Diagnosis is usually suspected on the basis of clinical and radiologic findings, with confirmation by lysosomal enzyme testing revealing a deficiency of galactocerebroside beta-galactosidase. Early in the course of the disease, nonenhanced CT examinations may show areas of symmetrically increased attenuation within the basal ganglia, thalami, and centrum semiovale (3, 16, 17). The pathogenesis of this increased attenuation remains debated, with hypotheses suggesting areas of calcification (18) and grouping of the globoid cells (17). These areas of increased attenuation may actually precede any identifiable white matter abnormalities on either CT scans or MR images (17). The middle stages of the disease are characterized by areas of hypoattenuation on CT scans and T2 prolongation on MR images within the periventricular white matter (centrum semiovale). Progressive cerebral and cerebellar atrophy herald the late stages of the disease. The cranial nerves may be affected, with multiple cases of thickened optic nerves noted at both autopsy (8) and MR imaging (3). Bernal and Lenn (10) reported a case in which there was abnormal enhancement of multiple cranial nerves.

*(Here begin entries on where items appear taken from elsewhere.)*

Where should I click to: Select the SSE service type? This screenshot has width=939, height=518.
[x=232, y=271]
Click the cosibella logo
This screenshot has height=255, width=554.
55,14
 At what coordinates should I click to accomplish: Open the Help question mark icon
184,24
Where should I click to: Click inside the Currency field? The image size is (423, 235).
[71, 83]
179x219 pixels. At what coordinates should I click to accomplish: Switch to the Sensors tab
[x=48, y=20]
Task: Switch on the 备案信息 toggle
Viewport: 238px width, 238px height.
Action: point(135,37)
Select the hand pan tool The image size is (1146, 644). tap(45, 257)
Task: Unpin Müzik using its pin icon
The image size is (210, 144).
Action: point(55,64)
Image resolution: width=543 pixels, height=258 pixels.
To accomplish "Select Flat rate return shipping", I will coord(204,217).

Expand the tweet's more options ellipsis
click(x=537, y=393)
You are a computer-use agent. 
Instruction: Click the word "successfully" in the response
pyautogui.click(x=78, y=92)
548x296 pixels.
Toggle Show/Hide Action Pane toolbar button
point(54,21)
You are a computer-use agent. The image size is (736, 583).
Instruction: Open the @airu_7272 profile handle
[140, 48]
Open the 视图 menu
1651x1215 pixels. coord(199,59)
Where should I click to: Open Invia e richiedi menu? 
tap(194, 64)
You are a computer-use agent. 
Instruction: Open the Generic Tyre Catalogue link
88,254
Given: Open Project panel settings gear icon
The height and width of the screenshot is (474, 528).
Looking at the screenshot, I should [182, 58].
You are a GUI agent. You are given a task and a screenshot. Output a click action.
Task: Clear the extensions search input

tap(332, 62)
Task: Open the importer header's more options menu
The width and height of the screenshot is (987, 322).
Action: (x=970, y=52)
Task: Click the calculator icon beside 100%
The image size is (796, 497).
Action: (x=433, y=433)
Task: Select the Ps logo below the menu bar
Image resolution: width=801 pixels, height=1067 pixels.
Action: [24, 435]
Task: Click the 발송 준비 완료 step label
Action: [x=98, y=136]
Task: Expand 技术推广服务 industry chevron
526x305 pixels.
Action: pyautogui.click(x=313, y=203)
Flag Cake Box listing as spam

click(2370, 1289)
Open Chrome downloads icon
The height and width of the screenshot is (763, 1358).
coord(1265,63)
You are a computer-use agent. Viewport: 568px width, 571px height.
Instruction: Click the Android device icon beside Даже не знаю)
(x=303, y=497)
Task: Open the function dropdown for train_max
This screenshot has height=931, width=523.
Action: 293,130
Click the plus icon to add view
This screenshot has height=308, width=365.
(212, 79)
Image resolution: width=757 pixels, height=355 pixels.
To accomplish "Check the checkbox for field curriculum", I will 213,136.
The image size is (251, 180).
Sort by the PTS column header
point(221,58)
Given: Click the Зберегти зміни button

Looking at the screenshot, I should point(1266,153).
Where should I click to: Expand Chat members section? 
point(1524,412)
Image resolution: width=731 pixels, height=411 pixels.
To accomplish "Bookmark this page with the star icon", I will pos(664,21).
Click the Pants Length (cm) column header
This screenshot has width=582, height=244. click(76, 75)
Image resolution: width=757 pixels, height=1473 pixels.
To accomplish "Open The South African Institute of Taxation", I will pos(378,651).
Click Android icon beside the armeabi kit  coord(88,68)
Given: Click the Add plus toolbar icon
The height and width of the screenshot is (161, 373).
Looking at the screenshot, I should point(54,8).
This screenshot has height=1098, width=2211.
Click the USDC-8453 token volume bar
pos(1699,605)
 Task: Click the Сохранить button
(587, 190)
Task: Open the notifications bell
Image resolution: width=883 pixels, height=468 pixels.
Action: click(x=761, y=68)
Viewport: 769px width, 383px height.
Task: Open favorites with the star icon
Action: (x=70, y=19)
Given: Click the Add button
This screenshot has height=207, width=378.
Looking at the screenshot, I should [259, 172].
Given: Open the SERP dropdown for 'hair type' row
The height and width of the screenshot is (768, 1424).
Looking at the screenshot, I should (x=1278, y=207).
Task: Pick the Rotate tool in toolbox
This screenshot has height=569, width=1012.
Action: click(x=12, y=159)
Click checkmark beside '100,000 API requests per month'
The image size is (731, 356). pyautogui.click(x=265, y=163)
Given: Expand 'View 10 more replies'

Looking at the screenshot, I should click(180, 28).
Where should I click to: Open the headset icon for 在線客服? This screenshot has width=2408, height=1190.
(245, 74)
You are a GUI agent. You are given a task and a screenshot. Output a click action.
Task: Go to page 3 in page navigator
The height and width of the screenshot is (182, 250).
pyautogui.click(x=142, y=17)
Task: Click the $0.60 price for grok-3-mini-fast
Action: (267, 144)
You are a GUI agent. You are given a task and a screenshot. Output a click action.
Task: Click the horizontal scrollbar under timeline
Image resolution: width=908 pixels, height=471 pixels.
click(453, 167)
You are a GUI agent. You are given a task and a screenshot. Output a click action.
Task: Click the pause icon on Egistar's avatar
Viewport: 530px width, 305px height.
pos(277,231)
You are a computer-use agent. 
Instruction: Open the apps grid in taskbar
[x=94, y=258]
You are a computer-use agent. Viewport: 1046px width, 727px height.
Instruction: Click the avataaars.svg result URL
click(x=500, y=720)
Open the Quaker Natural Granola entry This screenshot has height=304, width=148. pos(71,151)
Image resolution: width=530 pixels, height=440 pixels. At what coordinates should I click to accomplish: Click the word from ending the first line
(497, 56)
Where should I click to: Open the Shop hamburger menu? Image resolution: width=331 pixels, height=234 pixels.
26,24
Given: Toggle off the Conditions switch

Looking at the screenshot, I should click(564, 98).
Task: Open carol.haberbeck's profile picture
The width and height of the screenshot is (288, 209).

To the best of our knowledge, there has been only one previously reported case of the spinal involvement of Krabbe's disease with imaging (6). Vasconcellos and Smith (6) presented a case of abnormal enhancement involving the lumbosacral nerve roots in a 7-month-old child with an infantile form of Krabbe's disease. Their case had no intracranial manifestations of the disease revealed by either CT or MR imaging at the time of presentation or by follow-up MR imaging performed 1 week later. Because their patient had the classic clinical presentation of Krabbe's disease, it is unlikely that this represented a variation in the enzyme defect that preferentially affected the peripheral nervous system. Instead, it seems more plausible that the spinal involvement preceded any intracranial imaging abnormalities. Our case shares the similar finding of striking enhancement of the lumbosacral nerve roots but differs in that the typical cerebral white matter abnormalities are present. Although it seems that the lumbosacral nerve root enhancement may precede the intracranial abnormalities, this will require future investigation with larger case series to evaluate the usefulness of spinal MR imaging of patients with suspected leukodystrophy. To our knowledge, lumbosacral manifestations (if any) of other leukodystrophies have not been reported. Further investigation will also be required to determine whether all the sub-types of Krabbe's disease show similar changes in the lumbosacral region or whether this finding is limited to the infantile forms.

Conclusion

Krabbe's disease is one of the more common leukodystrophies with well-documented intracranial findings. However, spinal manifestations on MR images are only recently being reported. Lumbosacral nerve root contrast enhancement may accompany or possibly precede the intracranial findings of Krabbe's disease, and spinal imaging may prove useful in diagnosing or differentiating the various leukodystrophies. Krabbe's disease should be included in the differential of enhancing lumbosacral nerve roots in infants and children, along with other such entities as Guillain-Barré syndrome (14), lymphoma/leukemia, Dejerine-Sottas disease (19), and metastatic disease.